(Collected data)
########
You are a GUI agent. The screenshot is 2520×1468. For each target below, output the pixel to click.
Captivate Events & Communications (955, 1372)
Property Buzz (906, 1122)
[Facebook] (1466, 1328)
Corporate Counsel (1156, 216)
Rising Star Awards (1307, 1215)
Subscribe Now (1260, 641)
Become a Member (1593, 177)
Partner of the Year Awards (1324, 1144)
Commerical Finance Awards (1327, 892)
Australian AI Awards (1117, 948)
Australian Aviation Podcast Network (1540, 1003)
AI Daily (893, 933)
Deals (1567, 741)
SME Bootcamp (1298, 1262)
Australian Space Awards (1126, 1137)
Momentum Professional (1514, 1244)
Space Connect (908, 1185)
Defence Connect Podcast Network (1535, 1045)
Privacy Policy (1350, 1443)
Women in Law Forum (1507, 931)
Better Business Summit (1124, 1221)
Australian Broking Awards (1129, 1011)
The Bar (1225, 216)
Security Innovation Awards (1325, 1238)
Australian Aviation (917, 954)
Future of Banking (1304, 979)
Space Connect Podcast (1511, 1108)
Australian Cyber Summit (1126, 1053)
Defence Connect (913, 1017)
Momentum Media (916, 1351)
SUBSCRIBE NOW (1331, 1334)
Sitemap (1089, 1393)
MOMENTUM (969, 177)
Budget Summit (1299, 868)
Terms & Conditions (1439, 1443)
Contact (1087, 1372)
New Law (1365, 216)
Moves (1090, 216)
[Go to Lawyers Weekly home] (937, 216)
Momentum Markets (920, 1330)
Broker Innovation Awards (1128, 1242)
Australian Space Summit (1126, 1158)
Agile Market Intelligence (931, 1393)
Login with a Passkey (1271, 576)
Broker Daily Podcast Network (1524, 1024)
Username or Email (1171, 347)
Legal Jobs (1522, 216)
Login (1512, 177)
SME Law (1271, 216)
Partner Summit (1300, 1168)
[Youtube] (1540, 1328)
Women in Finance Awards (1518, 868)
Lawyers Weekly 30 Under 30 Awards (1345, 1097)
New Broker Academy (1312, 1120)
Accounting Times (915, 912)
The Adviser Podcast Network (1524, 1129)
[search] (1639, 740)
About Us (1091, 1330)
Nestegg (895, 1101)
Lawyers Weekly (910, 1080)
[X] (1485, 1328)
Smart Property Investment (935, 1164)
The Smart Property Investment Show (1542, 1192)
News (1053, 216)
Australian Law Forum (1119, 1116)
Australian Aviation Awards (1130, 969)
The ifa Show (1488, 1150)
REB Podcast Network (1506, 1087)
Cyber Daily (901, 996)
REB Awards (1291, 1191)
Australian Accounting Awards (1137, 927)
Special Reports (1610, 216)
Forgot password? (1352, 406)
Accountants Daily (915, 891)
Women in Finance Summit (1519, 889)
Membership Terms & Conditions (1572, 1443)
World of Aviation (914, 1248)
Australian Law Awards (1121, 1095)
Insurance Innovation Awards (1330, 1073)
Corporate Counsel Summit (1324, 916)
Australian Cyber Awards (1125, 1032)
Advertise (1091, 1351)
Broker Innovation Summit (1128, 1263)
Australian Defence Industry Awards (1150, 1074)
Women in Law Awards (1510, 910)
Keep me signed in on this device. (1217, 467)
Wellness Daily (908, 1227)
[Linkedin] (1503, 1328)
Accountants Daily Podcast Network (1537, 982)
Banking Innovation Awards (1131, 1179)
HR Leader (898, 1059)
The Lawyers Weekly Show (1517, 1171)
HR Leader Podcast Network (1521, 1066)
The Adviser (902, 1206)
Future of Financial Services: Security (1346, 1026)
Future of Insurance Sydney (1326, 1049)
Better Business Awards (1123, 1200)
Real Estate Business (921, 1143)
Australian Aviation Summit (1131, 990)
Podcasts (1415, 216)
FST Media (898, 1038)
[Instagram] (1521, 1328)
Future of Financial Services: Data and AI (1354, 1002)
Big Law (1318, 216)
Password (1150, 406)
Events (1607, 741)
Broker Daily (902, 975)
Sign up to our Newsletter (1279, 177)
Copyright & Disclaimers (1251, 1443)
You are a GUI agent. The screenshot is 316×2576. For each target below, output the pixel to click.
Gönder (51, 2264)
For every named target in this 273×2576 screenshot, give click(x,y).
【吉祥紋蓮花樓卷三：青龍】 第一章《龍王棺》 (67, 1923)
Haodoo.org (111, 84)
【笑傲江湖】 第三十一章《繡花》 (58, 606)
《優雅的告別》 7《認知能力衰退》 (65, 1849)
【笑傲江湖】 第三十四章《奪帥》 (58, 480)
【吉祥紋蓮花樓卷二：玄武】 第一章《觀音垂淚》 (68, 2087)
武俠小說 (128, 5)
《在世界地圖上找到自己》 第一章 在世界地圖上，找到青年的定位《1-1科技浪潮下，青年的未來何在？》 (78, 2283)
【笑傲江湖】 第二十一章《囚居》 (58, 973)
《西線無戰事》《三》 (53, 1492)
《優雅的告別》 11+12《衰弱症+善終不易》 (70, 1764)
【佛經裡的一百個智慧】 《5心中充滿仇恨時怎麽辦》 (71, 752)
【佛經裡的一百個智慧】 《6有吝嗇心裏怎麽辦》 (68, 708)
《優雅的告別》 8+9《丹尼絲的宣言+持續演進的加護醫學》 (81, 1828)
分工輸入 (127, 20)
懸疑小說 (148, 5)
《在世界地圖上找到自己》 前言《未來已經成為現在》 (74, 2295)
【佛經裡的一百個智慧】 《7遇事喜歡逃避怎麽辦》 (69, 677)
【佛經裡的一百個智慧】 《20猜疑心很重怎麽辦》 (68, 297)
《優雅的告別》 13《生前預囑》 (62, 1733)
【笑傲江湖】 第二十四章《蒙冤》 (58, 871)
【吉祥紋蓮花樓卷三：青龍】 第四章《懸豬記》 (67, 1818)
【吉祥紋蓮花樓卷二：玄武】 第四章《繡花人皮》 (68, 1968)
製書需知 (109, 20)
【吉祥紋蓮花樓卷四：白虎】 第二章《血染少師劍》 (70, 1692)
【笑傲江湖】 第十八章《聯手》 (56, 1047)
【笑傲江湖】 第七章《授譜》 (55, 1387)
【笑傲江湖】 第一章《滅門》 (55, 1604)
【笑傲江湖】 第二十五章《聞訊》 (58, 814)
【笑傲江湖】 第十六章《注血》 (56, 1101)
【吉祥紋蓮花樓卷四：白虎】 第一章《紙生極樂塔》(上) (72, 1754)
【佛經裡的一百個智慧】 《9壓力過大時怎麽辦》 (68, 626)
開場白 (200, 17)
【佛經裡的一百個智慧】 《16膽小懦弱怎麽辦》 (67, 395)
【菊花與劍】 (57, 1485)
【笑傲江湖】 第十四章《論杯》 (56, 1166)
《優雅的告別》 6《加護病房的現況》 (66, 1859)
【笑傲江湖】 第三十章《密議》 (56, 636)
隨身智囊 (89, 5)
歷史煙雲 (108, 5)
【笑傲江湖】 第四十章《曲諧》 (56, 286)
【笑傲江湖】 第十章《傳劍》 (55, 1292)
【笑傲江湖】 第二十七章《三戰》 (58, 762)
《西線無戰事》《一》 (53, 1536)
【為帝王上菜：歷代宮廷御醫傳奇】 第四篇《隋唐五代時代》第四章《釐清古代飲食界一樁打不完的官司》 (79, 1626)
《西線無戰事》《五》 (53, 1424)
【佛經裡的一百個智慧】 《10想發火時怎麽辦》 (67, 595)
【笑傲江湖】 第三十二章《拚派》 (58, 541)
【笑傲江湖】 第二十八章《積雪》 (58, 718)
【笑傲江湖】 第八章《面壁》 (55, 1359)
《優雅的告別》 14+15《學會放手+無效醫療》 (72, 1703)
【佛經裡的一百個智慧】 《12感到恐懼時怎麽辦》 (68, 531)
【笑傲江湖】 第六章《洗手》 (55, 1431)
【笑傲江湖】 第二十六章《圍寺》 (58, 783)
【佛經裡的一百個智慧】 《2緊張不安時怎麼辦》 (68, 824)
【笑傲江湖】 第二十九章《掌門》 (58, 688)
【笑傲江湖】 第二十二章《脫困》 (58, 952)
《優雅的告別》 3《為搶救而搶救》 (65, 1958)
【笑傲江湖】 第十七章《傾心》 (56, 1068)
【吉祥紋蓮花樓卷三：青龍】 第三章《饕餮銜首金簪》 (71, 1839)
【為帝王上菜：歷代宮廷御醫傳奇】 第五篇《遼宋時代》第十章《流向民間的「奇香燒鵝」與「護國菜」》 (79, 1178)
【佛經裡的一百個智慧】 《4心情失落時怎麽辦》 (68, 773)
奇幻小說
########
Task brief - Collect every line with the string "agent" from the records, and copy each.

Answer -
You are a GUI agent. The screenshot is 2520×1468. For each target below, output the pixel to click.
You are a GUI agent. The screenshot is 316×2576. For each target below, output the pixel to click.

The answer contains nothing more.